I am trying to execute this query as follows:
I read query_parameters from a table and I am getting a dataframe and then made it as a list by using df.collect() statement and then converting to tuple to pass it as parameters
query_parameters = ("2022-01-01","2023-01-01")
df = spark.read.format("jdbc") \
.option("url", url) \
.option("query",query) \
.option("user","user") \
.option("password", pass) \
.option("queryParameters", ",".join(query_parameters)) \
.option("driver", driver) \
.load()
I am getting following error:
com.amazon.redshift.util.RedshiftException: ERROR: invalid input syntax for type date: \"?\"\r\n\tat
How do we pass parameters to the query when we are executing through spark.read in pyspark
According to official spark-redshift implementation, it seems that there is no option named queryParameters available. Not sure where you found it, but I wasn't able to find it in the official github code.

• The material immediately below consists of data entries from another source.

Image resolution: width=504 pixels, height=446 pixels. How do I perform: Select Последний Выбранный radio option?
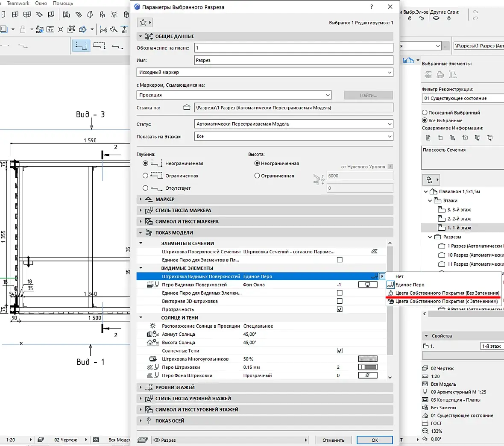425,112
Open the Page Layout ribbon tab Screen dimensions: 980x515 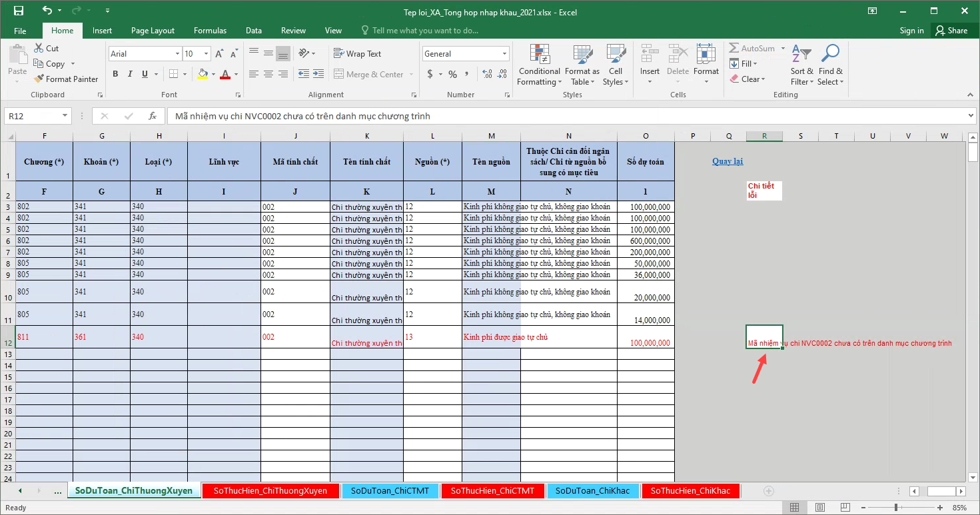point(153,31)
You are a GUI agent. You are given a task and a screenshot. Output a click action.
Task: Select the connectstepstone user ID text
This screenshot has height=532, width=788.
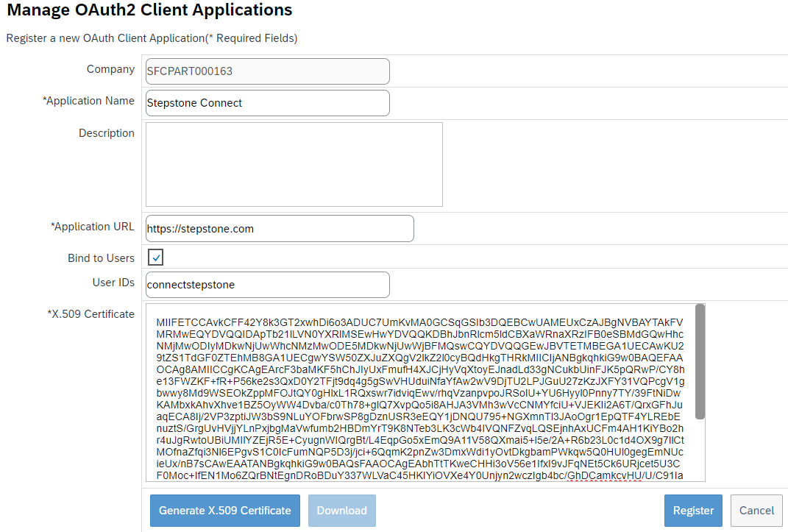coord(191,285)
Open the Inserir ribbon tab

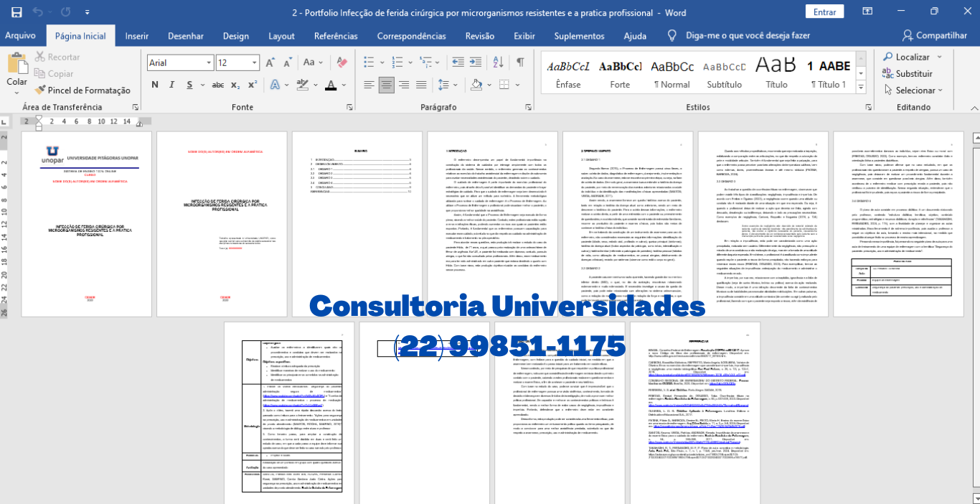click(x=136, y=36)
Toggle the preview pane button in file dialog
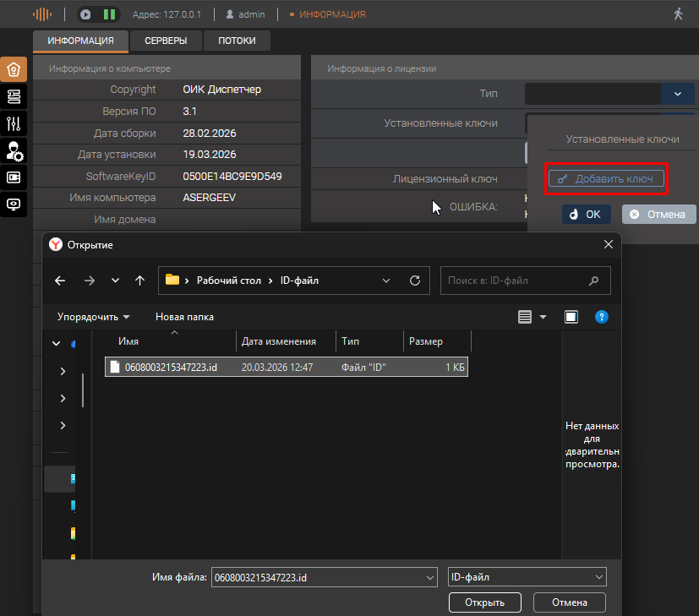 (571, 317)
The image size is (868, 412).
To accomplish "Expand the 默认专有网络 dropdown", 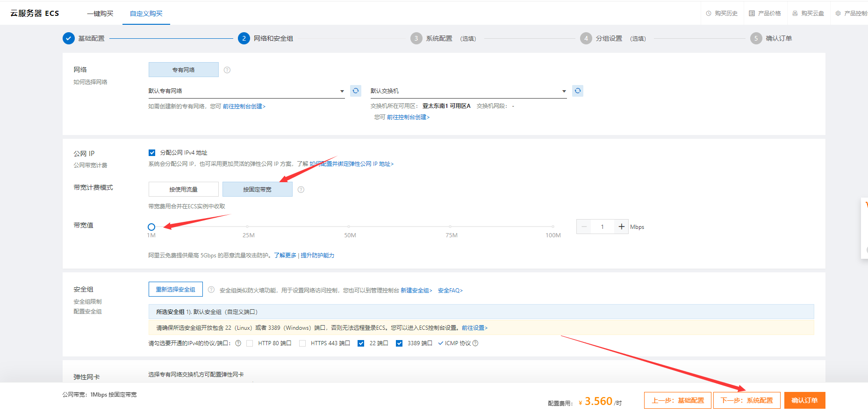I will 246,91.
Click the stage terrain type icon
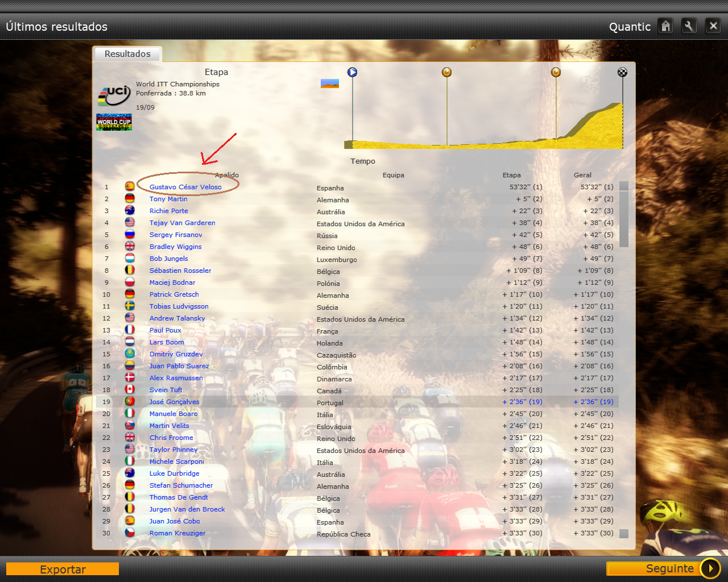 pyautogui.click(x=330, y=84)
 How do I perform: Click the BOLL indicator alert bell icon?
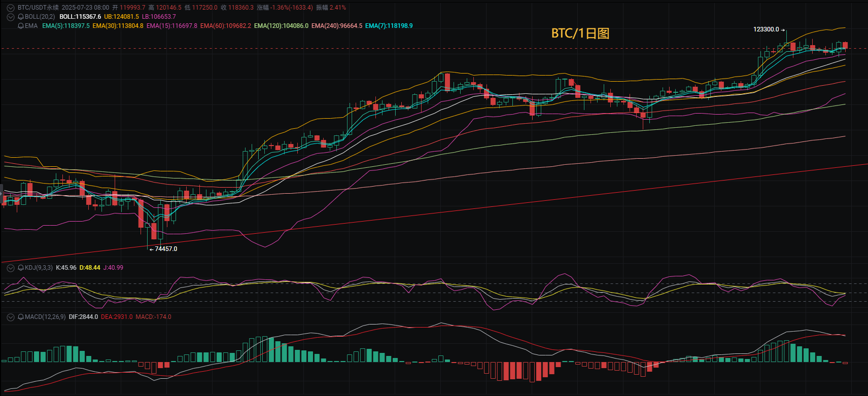click(x=21, y=17)
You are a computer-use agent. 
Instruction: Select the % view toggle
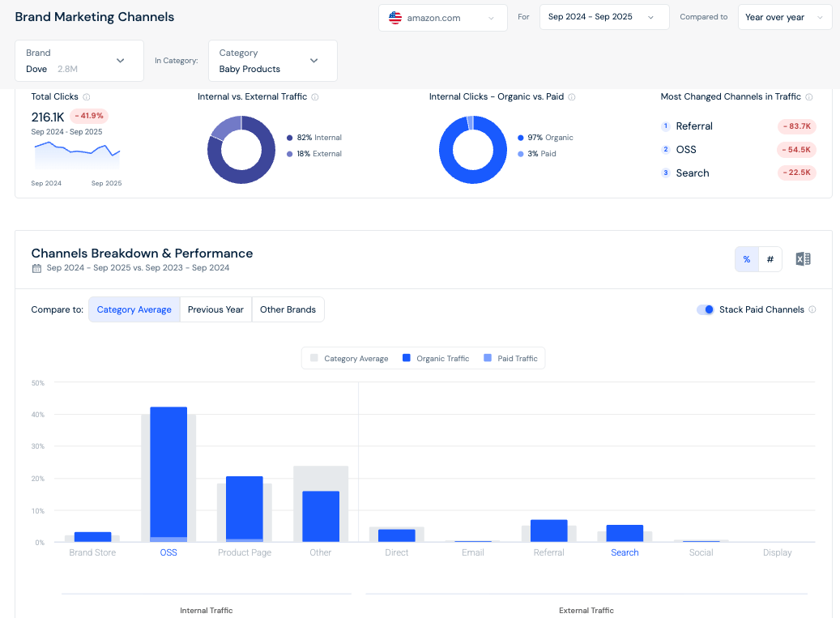[x=746, y=258]
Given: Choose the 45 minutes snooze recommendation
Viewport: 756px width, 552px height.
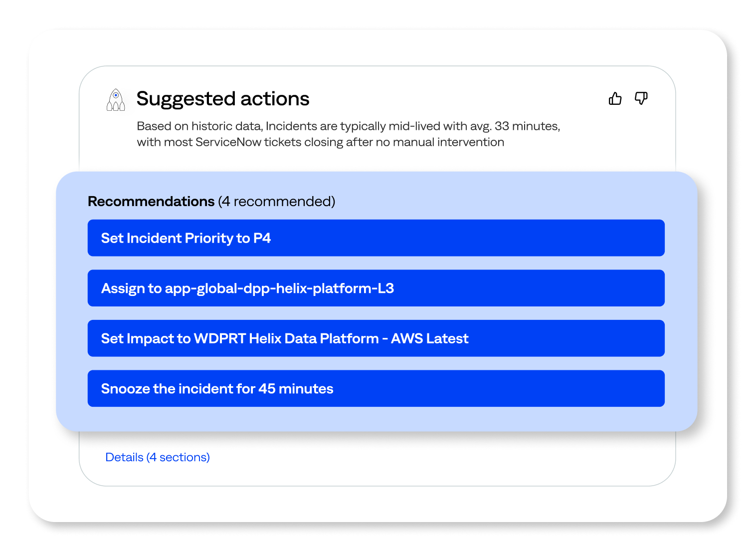Looking at the screenshot, I should point(376,388).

The only way to pass parameters to your query is through Python string concatenation or interpolation and setting the query
option of the driver, as shown in the corresponding test suite RedshiftReadSuite.scala.
For the above example this should work:
query_parameters = ("2022-01-01","2023-01-01")
query=f"select * from tableA join tableB on a.id = b.id where a.date > '{query_parameters[0]}'' and b.date > '{query_parameters[1]}'"
df = spark.read.format("jdbc") \
.option("url", url) \
.option("query",query) \
.option("user","user") \
.option("password", pass) \
.option("driver", driver) \
.load()